Descobrir que somos extremamente falíveis na tomada de decisões complexas é chocante e frustrante, sobretudo para alguém como eu com formação originalmente em Ciências Exatas e que sempre acreditou na supremacia da lógica e da razão. Contudo, isto não foi completamente surpreendente para mim após, ao longo de muitos anos, eu mesmo protagonizar uma série de erros decisórios graves (e não apenas em investimentos) e também testemunhar o mesmo fenômeno ao meu redor numa miríade de contextos financeiros e não financeiros, em alguns casos envolvendo milhões de reais.
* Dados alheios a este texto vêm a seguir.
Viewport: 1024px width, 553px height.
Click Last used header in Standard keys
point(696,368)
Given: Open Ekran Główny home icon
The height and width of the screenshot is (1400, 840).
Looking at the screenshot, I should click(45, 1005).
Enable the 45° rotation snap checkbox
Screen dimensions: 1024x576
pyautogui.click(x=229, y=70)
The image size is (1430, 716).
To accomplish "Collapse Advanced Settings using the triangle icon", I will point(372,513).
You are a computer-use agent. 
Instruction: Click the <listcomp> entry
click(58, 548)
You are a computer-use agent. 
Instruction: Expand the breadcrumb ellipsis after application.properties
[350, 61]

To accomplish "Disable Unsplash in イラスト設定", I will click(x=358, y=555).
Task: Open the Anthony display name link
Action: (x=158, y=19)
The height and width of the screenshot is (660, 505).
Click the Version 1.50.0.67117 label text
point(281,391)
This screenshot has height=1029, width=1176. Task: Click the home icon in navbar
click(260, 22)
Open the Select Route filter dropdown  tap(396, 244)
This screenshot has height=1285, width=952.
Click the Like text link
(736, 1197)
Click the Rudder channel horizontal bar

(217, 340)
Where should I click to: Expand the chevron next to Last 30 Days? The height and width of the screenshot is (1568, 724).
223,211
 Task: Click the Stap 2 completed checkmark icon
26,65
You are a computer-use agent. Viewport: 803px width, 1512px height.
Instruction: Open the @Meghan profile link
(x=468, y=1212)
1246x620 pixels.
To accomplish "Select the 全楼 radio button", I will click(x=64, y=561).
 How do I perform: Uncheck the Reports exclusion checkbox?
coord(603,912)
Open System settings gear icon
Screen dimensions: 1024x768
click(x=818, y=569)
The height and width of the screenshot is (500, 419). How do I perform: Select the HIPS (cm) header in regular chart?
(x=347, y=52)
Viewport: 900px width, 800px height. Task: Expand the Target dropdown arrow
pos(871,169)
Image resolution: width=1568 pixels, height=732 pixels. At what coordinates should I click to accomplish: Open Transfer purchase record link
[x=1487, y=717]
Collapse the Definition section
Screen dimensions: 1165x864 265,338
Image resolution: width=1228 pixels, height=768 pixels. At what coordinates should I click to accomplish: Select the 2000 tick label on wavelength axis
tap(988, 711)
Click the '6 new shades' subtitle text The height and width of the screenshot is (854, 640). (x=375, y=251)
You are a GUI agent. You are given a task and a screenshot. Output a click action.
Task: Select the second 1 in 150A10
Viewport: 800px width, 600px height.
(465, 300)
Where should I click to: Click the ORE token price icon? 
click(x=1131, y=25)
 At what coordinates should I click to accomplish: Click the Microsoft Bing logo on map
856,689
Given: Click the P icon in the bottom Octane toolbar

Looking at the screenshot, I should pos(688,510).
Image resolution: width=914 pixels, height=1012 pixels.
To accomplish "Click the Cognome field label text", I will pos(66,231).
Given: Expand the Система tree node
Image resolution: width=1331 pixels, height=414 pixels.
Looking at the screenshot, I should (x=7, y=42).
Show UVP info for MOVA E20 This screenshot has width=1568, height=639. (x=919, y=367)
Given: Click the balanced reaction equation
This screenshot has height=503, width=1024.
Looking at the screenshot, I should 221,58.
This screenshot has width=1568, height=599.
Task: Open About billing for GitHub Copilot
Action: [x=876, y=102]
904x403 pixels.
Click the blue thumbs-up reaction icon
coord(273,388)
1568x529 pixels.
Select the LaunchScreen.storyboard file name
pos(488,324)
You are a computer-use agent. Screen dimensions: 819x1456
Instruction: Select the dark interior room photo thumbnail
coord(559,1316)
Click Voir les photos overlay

Por outro lado, a segunda parte da conclusão acima – a nossa notável e subestimada capacidade de nos aprimorarmos na tomada de decisões – oferece a oportunidade de iniciarmos e empreendermos um processo pessoal de melhoria contínua. Como isto exige conhecimento, autoconhecimento, perseverança e disciplina em níveis que muitos investidores em particular e indivíduos em geral não dispõem ou não têm condições de obter, quem se dedicar adequadamente a esta empreitada se diferenciará cada vez mais. A abordagem que eu detalhei nos meus primeiros artigos publicados aqui no Investing.com é um dos caminhos possíveis para isto.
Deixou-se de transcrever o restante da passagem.